?> Annie Fox Parent Forum - Ask Annie - Bullying: Mean girls are preying on my daughter.

Bullying:
“Mean girls are preying on my daughter.”

Dear Annie,

My 9 year-old daughter is the odd-one-out in her class. This "mean girl" has been saying hurtful mean things to my daughter and has shunned her on many occasions. The other girls in the class are beginning to do the same thing. I'm concerned about my daughter. Should I contact the school and can you suggest any reading materials to help both myself and the school in this matter? Thank you in advance for any help you can give.

I would love to come to one of your Friendship Workshops, unfortunately we are on the opposite side of the country.

Mama Lion

Dear Mama Lion,

I'm really glad you wrote. I'm concerned about your daughter too. There's absolutely no excuse for "mean girls" to act the way they do. There's also no justification for the adults who live and work with kids to allow it to happen. Treating other people with respect needs to be taught and reinforced, especially when it comes to girls and their friendships.

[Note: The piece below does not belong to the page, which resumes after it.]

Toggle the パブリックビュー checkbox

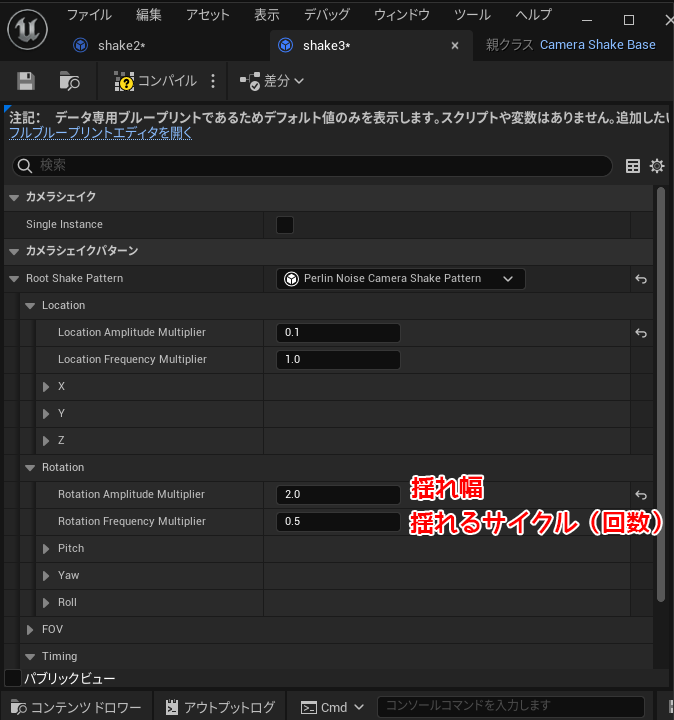pyautogui.click(x=13, y=678)
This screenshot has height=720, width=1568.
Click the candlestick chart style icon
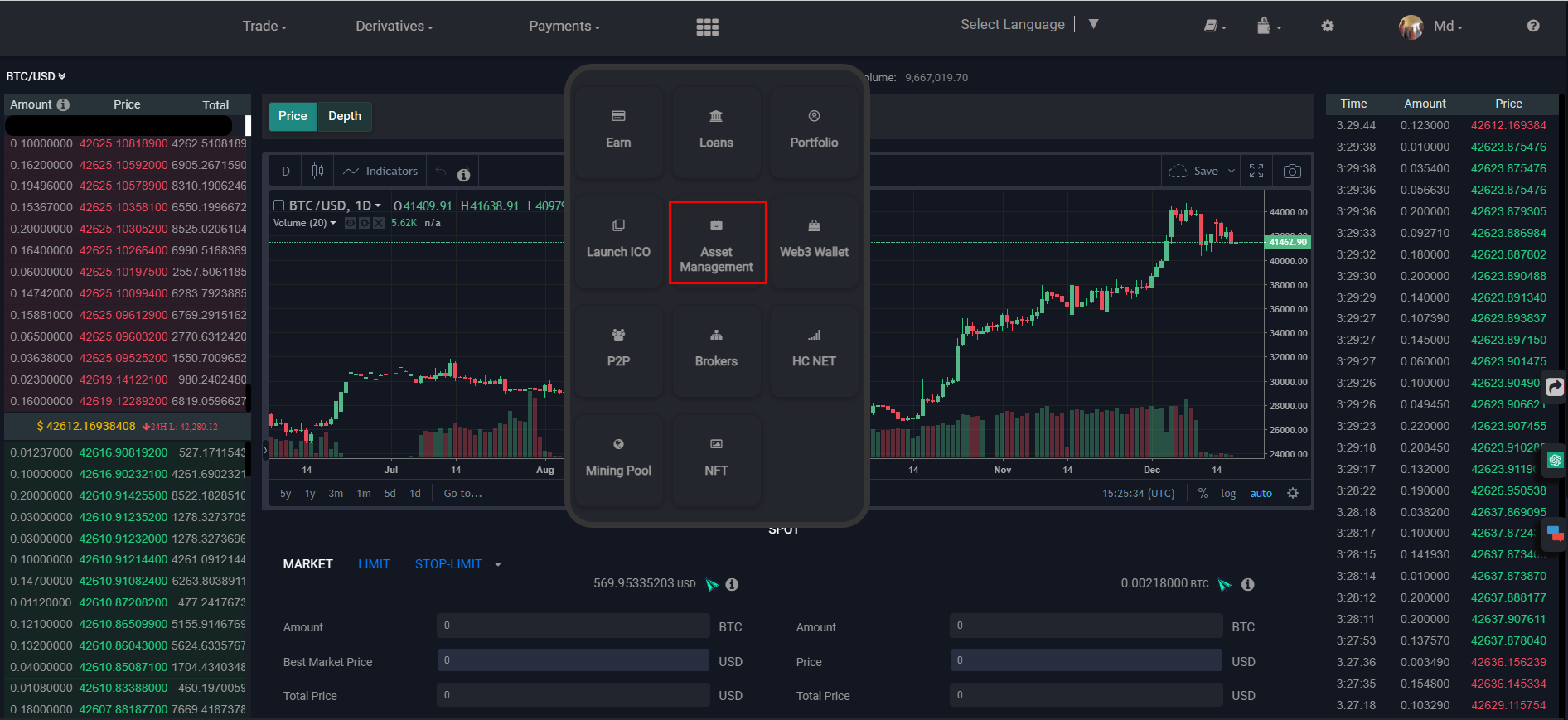[317, 171]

So my answer is "yes", I think you should contact the school ASAP and talk to the principal. And since you know the name of the girl, I would suggest to the principal to arrange a meeting between you, your daughter, the other girl, and her parents. Like I tell kids in my Friendship Workshop, you don't have to be friends with everybody but it's never ok to be intentionally rude or cruel or insensitive. The classroom behavior you describe has to stop, and it's your responsibility to be an unrelenting advocate for your daughter and her well-being. If the school does not take this shunning and harassment seriously, go to the district office.

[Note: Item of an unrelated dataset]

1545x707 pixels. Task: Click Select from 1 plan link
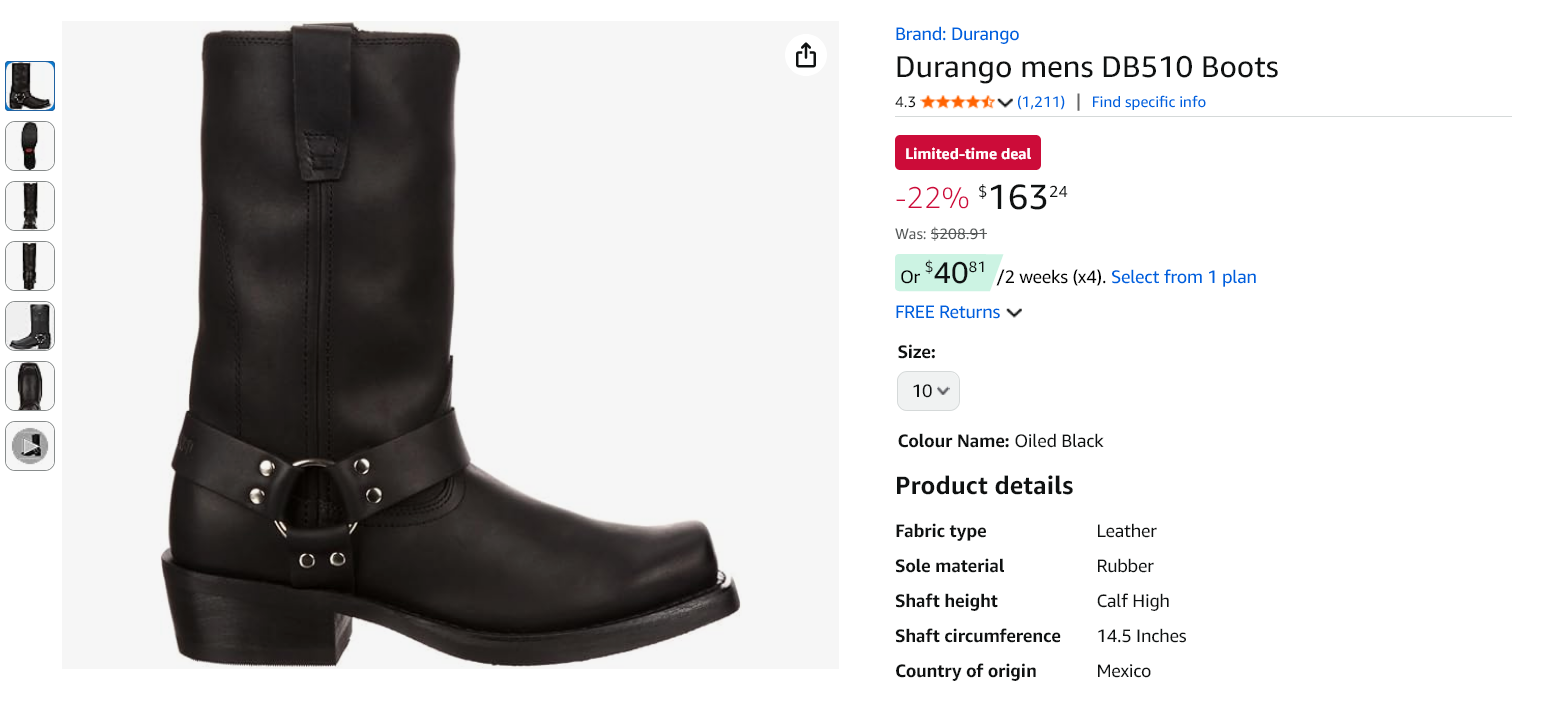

I also feel that it's important for you to help your daughter understand that she deserves real friends. That means friends who will treat her with respect, be trustworthy, and loyal. Tell your daughter that you're confident she knows how to be a real friend, and help her start looking in other places (outside of class) to find real friends.

For other resources, check out my recent article, "Real Friends vs. the Other Kind."

I'd also highly recommend your reading Odd Girl Out by Rachel Simmons. I'm sure the principal and the faculty could benefit from reading it as well. I hope this gives you the support you need to do the right thing for your daughter.